FHIR Resources and Unicode
Feb 9, 2013In the FHIR specification we say that the basic language for resources is unicode:
The XML character set is always Unicode.
Actually, that’s not the right wording - what it should have said is “The character set of a resource is always Unicode”.
Now if the character set is unicode, then any character encoding that is fully mapped to unicode is therefore valid. However, elsewhere in the specification, it says:
FHIR uses UTF-8 for all request and response bodies
This attracted several comments, all along the same lines - why require UTF-8? Well, the logic is fairly simple:
- content type negotiation doesn’t work very well for character sets
- while it might be legal to represent a resource in any character encoding mapped to unicode, what would you do if someone asked you to represent a resource in a character set that doesn’t have a mapping for one or more characters in the unicode?
- Even though it’s possible to convert resources between character sets, what happens to digital signatures?
- What’s going to happen if systems with different encodings, or with different supported subsets try to interoperate?
- As for which unicode encodings, why support more than one? and UTF-8 is widely supported, and required by several HL7 Asian affiliates for v2
- It’s just simpler to say, everyone use UTF-8.
One problem with requiring UTF-8 is that the HTTP default is ISO-8859-1. This means that you have to specify UTF-8 as the character set on all the http requests and responses.
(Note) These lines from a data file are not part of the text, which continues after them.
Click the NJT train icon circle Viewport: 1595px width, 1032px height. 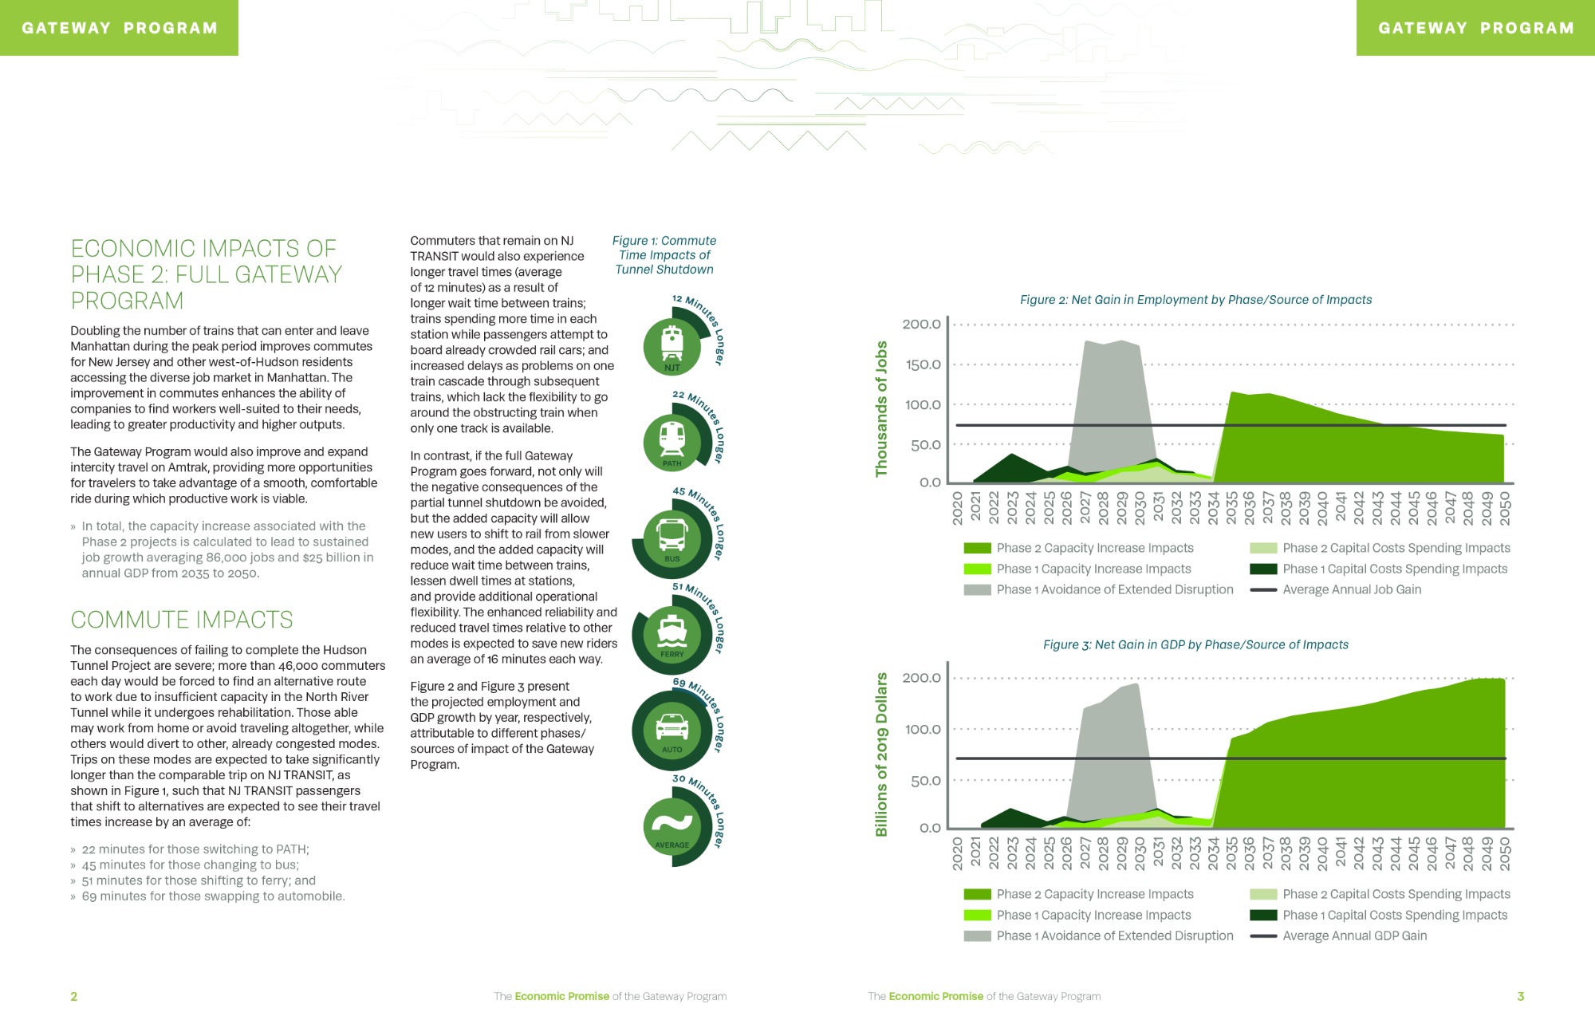coord(672,347)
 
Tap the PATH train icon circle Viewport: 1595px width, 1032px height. coord(672,443)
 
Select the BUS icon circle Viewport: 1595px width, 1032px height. coord(672,538)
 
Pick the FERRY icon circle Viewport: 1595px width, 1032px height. coord(672,634)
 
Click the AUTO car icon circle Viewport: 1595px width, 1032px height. coord(672,730)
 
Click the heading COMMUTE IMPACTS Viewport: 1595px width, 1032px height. coord(182,620)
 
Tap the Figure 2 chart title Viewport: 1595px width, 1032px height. coord(1195,300)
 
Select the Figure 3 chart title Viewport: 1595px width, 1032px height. coord(1195,644)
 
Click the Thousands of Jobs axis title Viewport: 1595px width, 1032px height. coord(881,409)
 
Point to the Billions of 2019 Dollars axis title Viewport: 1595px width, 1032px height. coord(881,754)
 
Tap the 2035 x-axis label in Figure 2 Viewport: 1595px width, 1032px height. coord(1231,507)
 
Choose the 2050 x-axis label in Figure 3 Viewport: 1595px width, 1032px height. coord(1505,853)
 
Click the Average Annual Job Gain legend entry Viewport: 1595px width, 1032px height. coord(1336,589)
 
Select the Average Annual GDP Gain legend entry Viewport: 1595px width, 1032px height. coord(1338,935)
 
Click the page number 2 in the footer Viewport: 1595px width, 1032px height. coord(74,996)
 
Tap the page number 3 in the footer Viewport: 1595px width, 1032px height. coord(1521,996)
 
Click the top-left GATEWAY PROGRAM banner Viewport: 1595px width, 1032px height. coord(119,28)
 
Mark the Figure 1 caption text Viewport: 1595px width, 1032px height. coord(664,255)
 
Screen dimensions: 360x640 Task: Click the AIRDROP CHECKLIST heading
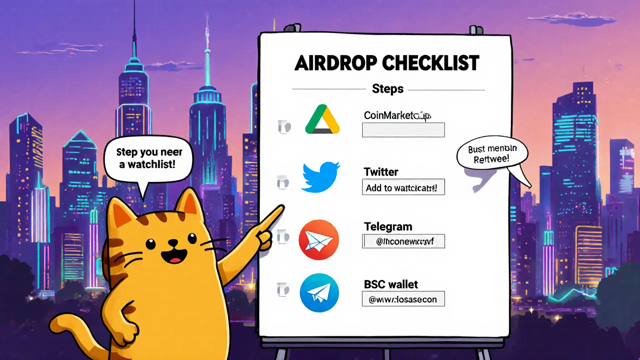(387, 64)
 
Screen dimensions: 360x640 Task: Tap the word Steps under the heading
(388, 89)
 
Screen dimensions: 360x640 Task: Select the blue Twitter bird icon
(320, 176)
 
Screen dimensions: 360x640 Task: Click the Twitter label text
(381, 172)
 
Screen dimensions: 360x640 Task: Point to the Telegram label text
(388, 226)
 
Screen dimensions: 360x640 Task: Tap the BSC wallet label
(391, 284)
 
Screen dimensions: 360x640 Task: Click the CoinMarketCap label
(398, 116)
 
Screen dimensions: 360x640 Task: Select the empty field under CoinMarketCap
(403, 130)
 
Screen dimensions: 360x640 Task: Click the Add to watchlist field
(403, 188)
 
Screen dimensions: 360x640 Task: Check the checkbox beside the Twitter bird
(282, 184)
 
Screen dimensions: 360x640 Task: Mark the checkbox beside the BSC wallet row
(282, 290)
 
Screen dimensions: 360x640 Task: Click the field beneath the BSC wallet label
(403, 299)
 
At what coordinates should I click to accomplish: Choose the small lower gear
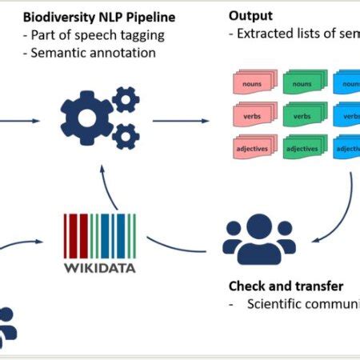click(x=125, y=137)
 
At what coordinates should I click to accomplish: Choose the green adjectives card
click(x=301, y=148)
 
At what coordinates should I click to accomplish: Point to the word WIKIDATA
click(x=99, y=267)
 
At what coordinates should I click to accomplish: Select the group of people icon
click(x=258, y=239)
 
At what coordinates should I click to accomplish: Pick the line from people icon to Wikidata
click(x=176, y=248)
But since it’s a parameter of the content type, and you have to specify the content type anyway, I didn’t see that as particularly painful - but it did get comment in the connectathons, because you do have to remember.
Unicode subsets
However if you don’t support unicode natively - which is still a large subset of systems - then the fact that resources are always in UTF-8 presents you with a problem - you have to do something about the unicode issue, even if you are positive that all your trading partners are using pure ASCII. There’s still so many systems that don’t support unicode (the reason for this is because even though the platforms support unicode relatively well, to support it in your application, the entire eco-system - database, UIs, printers, messaging formats, etc all have support unicode, and for many vendors sorting this out simply isn’t feasible in a financial sense).
What I see in practice, is systems that can’t interoperate safely because they thought they were using pure ASCII, but they weren’t. (In fact, it’s not that unusual to see systems that don’t fully operate, let alone interoperate.) So I’d always prefer unicode as the wire format - it makes everyone deal with the issue.
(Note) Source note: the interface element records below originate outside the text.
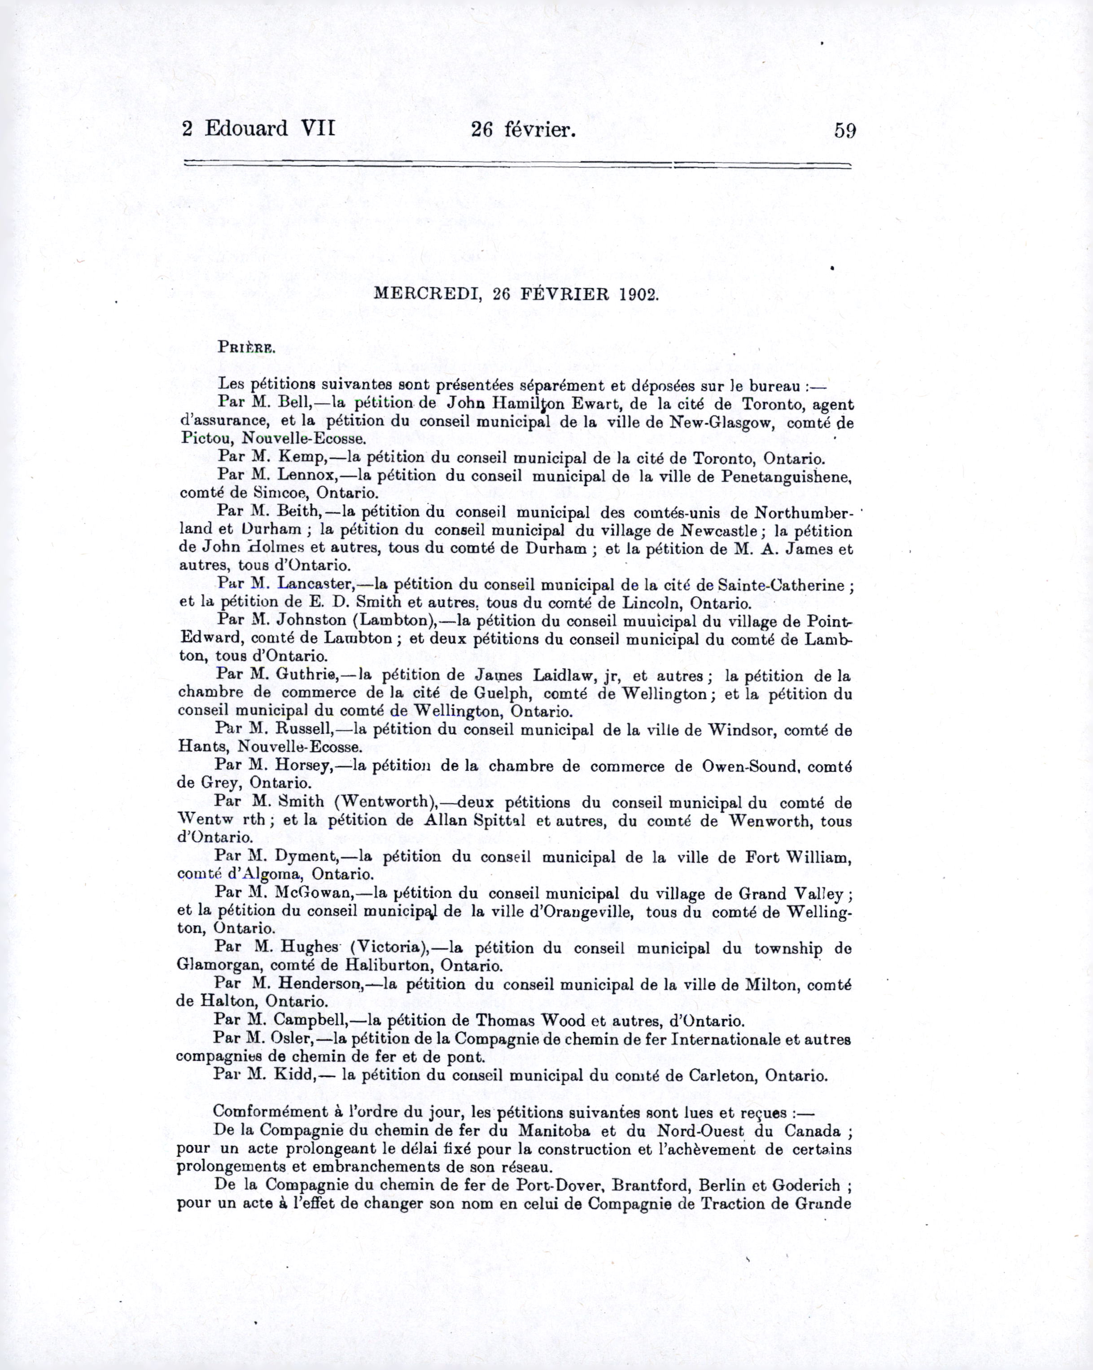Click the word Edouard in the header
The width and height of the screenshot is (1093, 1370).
click(x=246, y=129)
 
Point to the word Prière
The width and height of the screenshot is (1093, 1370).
click(x=246, y=348)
So, we have several comments - why require UTF-8? Why not allow at least ISO-8859-1? Or why not allow any round-trip encoding? What if we require all interfaces to “support” UTF-8 in addition to anything else that they also do? Or maybe we require all servers to support UTF-8 at least?
We’ve discussed this in committee several times, and we’re just not sure what to do here. Seen as an entire eco-system - and I do think FHIR interfaces will be highly interconnected - a simple blanket rule of always UTF-8 is obviously much simpler overall. But it imposes an entry cost on many systems - especially the existing data stores, which are generally older systems - and maybe this isn’t a very good idea?
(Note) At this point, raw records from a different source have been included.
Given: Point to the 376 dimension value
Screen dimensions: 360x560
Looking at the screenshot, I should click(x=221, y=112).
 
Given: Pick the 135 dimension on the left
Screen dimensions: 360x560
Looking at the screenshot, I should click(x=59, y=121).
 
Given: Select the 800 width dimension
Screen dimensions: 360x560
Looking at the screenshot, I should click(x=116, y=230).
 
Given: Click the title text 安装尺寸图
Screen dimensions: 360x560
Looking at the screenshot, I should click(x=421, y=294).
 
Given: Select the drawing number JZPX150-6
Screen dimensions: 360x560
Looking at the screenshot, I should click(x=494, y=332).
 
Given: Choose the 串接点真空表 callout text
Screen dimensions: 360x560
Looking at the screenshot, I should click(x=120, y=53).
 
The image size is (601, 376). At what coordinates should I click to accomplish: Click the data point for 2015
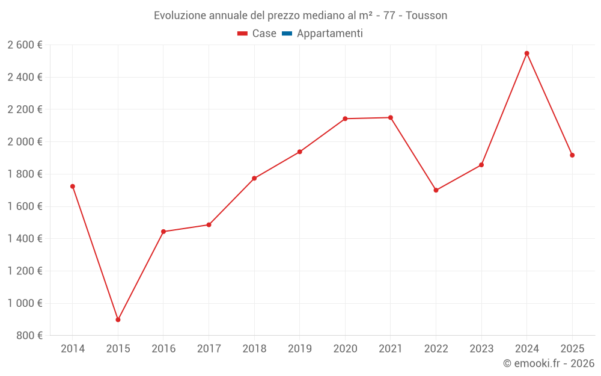coord(118,319)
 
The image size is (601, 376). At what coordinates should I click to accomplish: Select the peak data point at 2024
coord(526,54)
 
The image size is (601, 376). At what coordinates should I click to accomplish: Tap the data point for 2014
coord(73,186)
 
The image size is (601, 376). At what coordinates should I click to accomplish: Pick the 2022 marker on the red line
coord(436,190)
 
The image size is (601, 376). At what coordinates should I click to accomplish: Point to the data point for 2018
coord(254,178)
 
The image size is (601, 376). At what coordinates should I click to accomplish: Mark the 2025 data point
coord(572,155)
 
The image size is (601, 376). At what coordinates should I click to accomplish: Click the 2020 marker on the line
coord(345,119)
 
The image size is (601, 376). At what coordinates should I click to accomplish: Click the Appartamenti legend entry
coord(329,34)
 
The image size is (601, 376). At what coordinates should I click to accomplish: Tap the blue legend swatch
coord(287,34)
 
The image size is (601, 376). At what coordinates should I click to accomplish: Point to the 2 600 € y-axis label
coord(25,45)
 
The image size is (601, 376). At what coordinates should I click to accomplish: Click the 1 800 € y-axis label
coord(25,174)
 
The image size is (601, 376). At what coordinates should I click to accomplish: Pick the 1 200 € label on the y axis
coord(25,271)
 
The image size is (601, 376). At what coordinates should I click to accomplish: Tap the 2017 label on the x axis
coord(209,349)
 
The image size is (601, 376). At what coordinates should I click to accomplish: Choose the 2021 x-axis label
coord(390,349)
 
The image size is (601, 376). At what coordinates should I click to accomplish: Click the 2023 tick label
coord(481,349)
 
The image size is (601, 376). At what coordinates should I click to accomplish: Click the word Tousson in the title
coord(426,16)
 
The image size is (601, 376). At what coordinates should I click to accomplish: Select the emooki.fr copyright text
coord(548,363)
HHS HIT Standards Committee & Character Set
The situation is somewhat complicated by this (private communication that made it’s way to me):
The HHS HIT Standards Committee was asked how EHR language display should be certified using standards and the recommendation was ISO 8859-15 aka “Latin 9” which has character support for all the required ISO 639 languages including direct support for the Eastern European languages and transliteration to Latin characters for e.g. cyrillic and mandarin. This EHR certification requirement is anticipated to raise issues for HL7 standards and HL7 implementers particularly for systems with interfaces to certified EHRS.
I’ve got to say, I don’t really understand this. If you’re going to recommend something, why not Unicode? The point is, US EHR vendors (which includes all the multinationals) are going to be forced to change towards whatever this committee recommends. But now, instead of migrating to unicode, which is at least a sensible long term option, they’re going to spending their money changing from ISO-8859-1 - which is the default for all the systems I’ve ever looked at personally, to ISO-8859-15. I can only see that as a sideways move, and not a good investment on behalf of the end users. And how that will play in other countries, where ISO-8859-15 is not on the list of supported character sets in national standards?
In terms of FHIR and unicode, I’m not exactly sure what the impact of this is. ISO-8859-15 is fully mapped to unicode, so it probably doesn’t really change the basic question - unicode, or something else that makes subset support explicit? But EHR vendors are going to be important adopters of FHIR, so I think this weighs on the decision.